D’abord, la Parisienne est discrète, mais ne passe pas inaperçue. Très différente de la romaine exubérante, elle ne place presque jamais un mot au-dessus de l’autre, n’accentue que la dernière syllabe et se met rarement en colère. On la dit élégante, c’est vrai et sait très bien s’habiller, mais son pouvoir réel réside dans la capacité de savoir s’habiller avec trois chiffons en restant désirable. Peu savent le faire, pas la Londonienne, par exemple, pour laquelle cet exercice est impossible. Si elle n’aime pas paraître intello, elle s’intéresse cependant à peu près à tout, lit beaucoup et peut très bien arriver à faire croire n’importe quoi sur une chose alors qu’elle n’en sait que trois fois rien.
Si le touriste la croit légère et prompte à tomber amoureuse facilement, qu’il ne s’y fie pas. Il n’échappera pas au besoin impératif du bon mot, du mot tendre et de celui qui fait sourire, mais s’il est un sujet tabou qui le disqualifiera immédiatement alors qu’il est du meilleur effet auprès d’une Berlinoise, c’est bien de l’actualité sportive.
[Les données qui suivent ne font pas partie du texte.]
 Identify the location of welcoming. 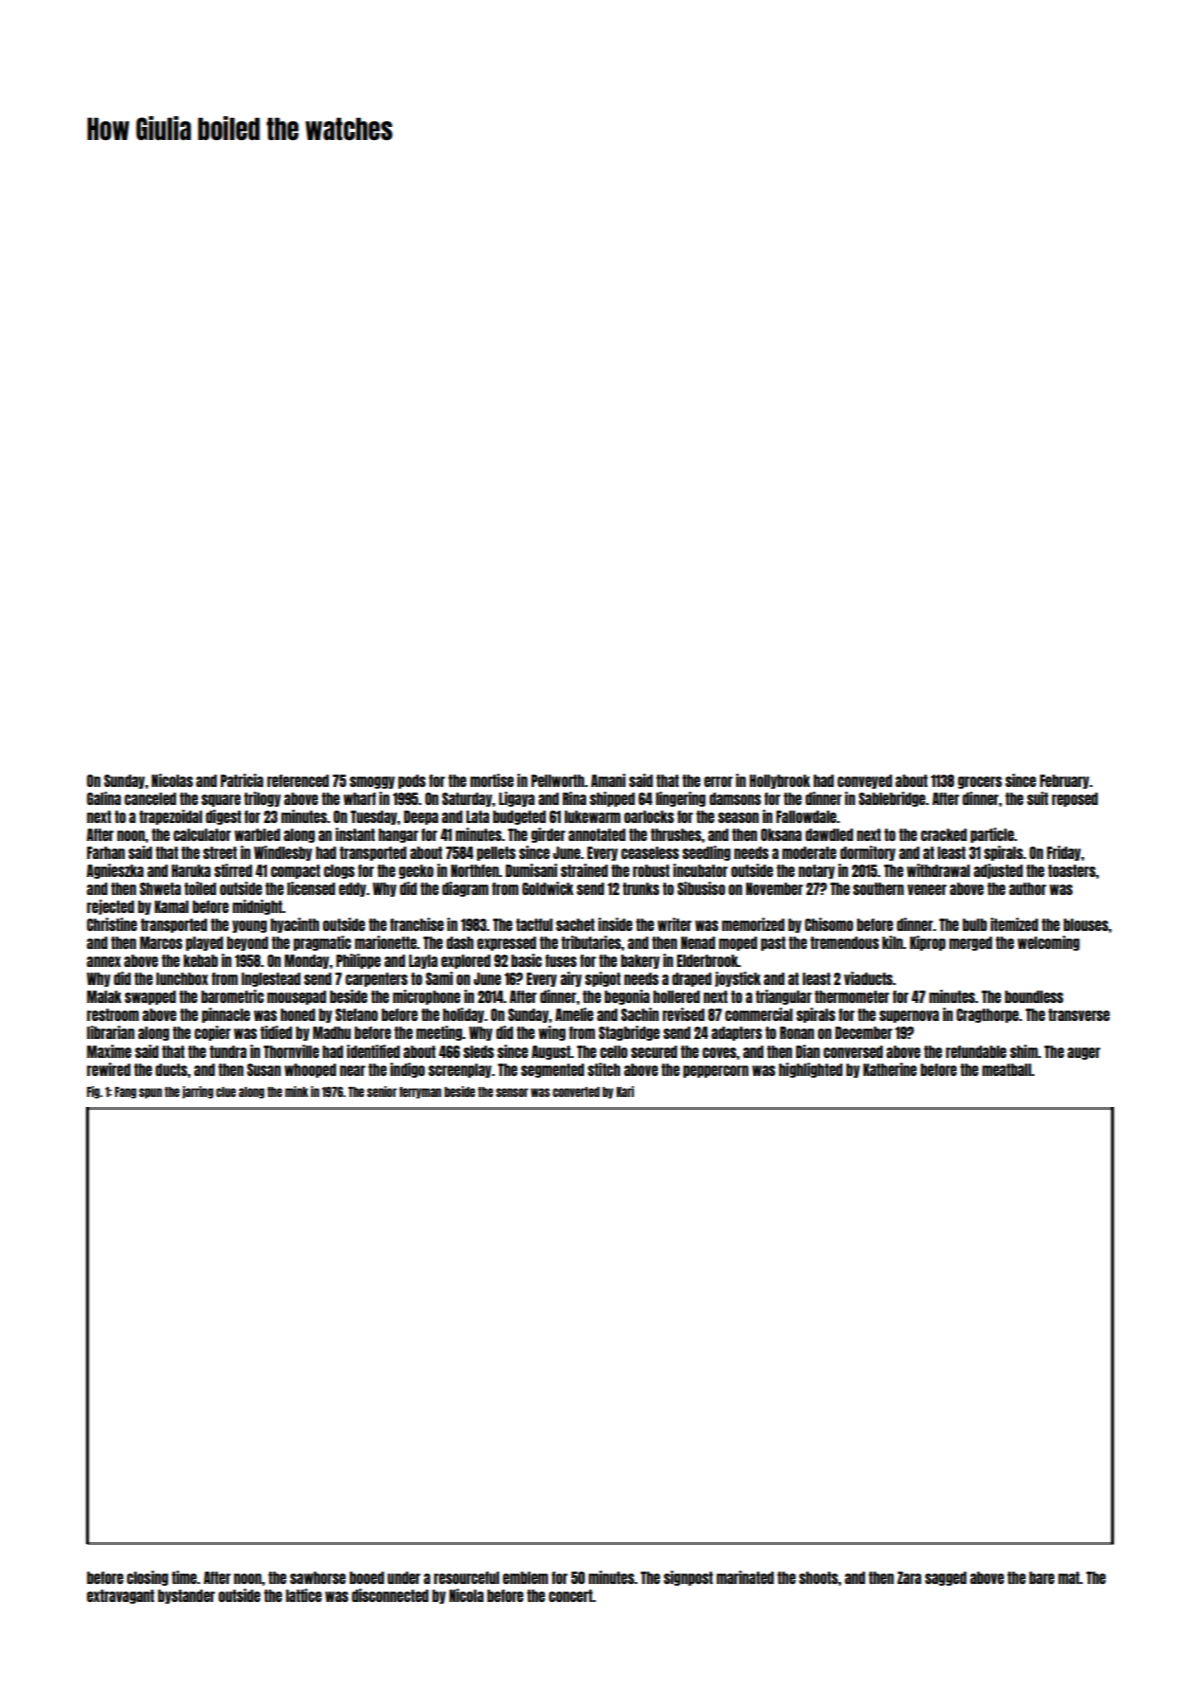
(1048, 943).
Si d’aventure l’Amour vient dans la partie, logique dans cette ville où l’on s’embrasse, ce ne sera pas celui plein de sensibilité et de tendresse d’une Moscovite qui aime par dessus tout et le fait bien savoir et il comprendra vite, tout surpris, ce que cela coûte : ici on aime, mais plus que ça : on aime être bien aimé. Cheers.
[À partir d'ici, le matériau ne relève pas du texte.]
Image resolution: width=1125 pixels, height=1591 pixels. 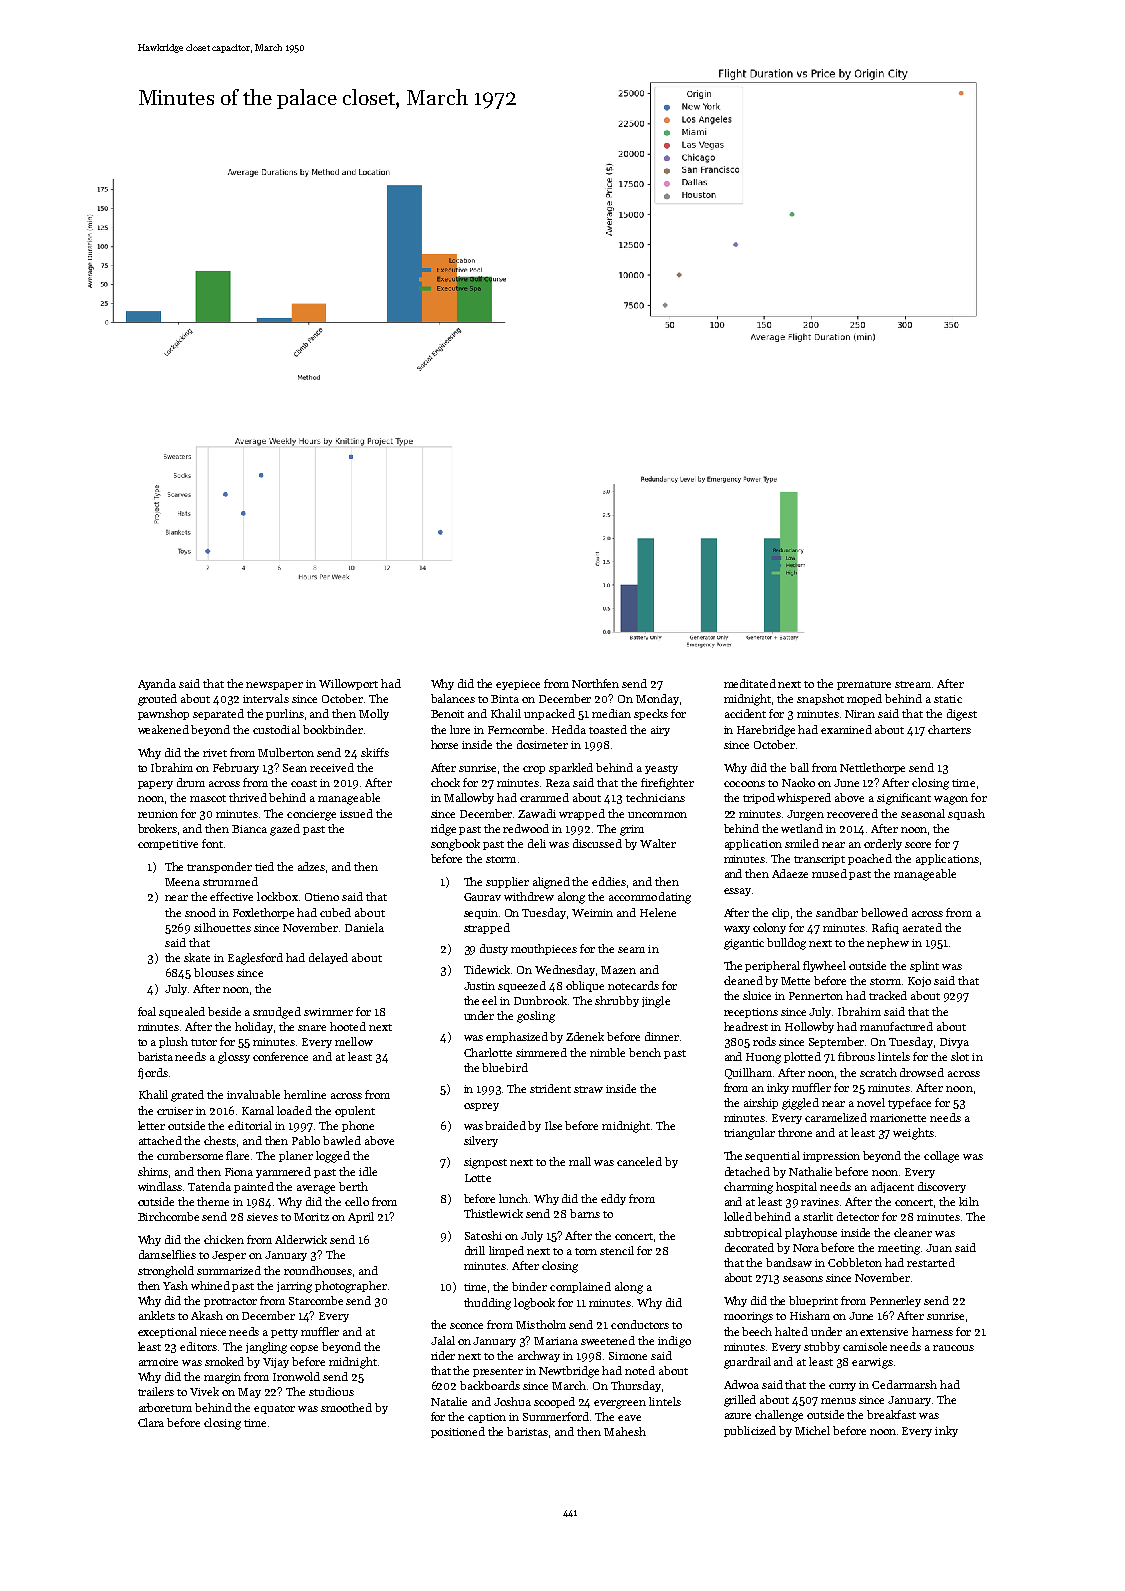 I want to click on airy, so click(x=660, y=731).
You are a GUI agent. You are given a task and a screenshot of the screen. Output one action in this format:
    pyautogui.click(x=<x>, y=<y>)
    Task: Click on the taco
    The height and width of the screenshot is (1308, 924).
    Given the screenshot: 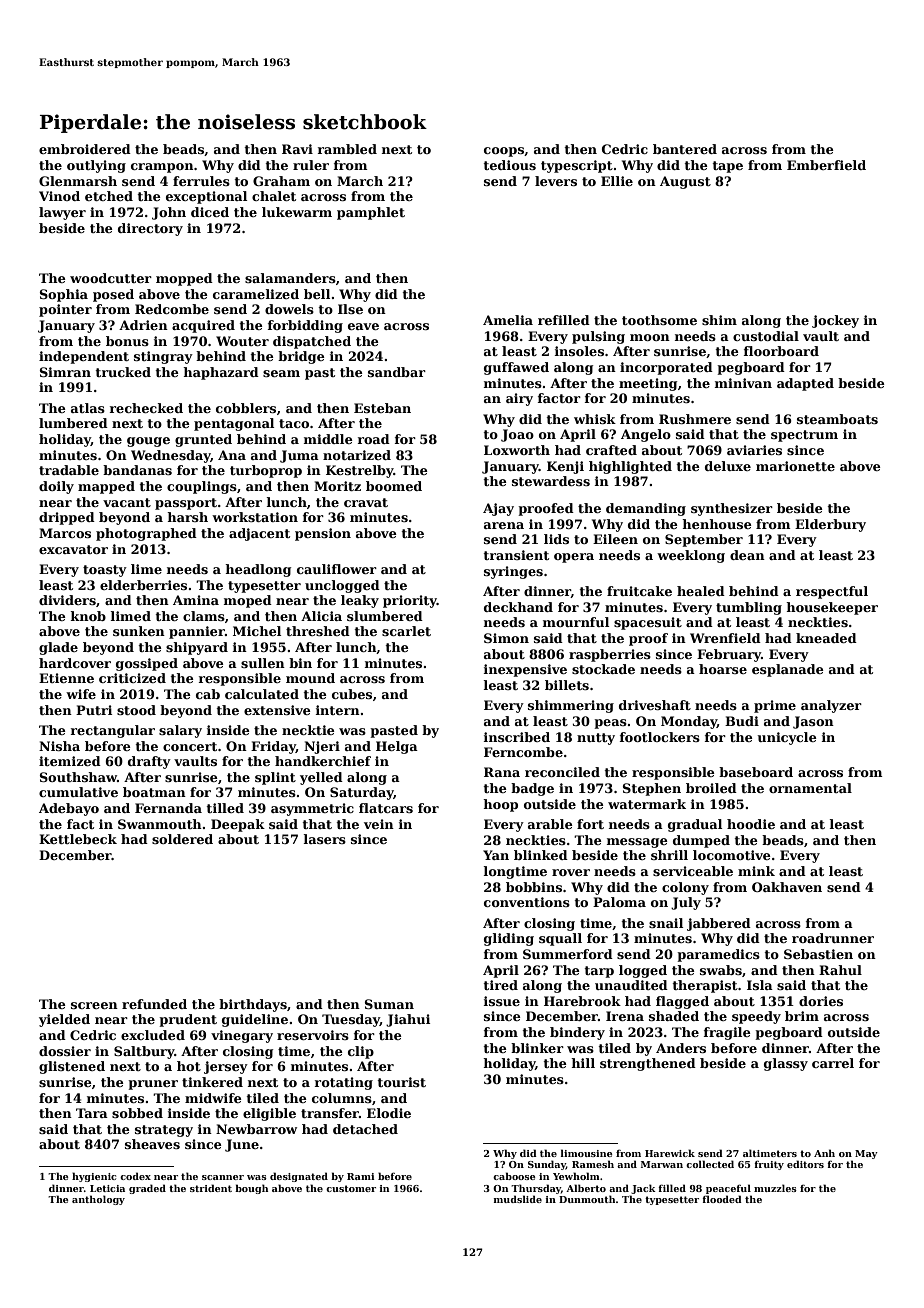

La Parisienne a son alter-égo masculin : le french lover. On pense bien sûr à Yves Montand, Jean Gabin et l’exposition s’attarde sur celui qui eut la chance de pouvoir toucher le rêve américain : Maurice Chevalier. “Momo” c’est le Parisien issu d’un milieu populaire, hâbleur, gouailleur et séducteur qui a réussi. Dis Maurice, pourquoi ta mère t’a fait si beau ? Dit la chanson. Cependant, le french lover sur la pellicule n’est souvent qu’un météore, inquiétant, manipulateur et filou, légèrement tête brulée voire un peu mac sur les bords. Le Parisien n’a pas bonne presse et même si on lui reconnait un certain charme, la séduction masculine est suspecte. C’est monsieur Verdoux de Charlie Chaplin, séducteur prompt à toutes les combines et même pire, autant dire qu’on est pas prêt de voir une américaine à Paris dans une production hollywoodienne.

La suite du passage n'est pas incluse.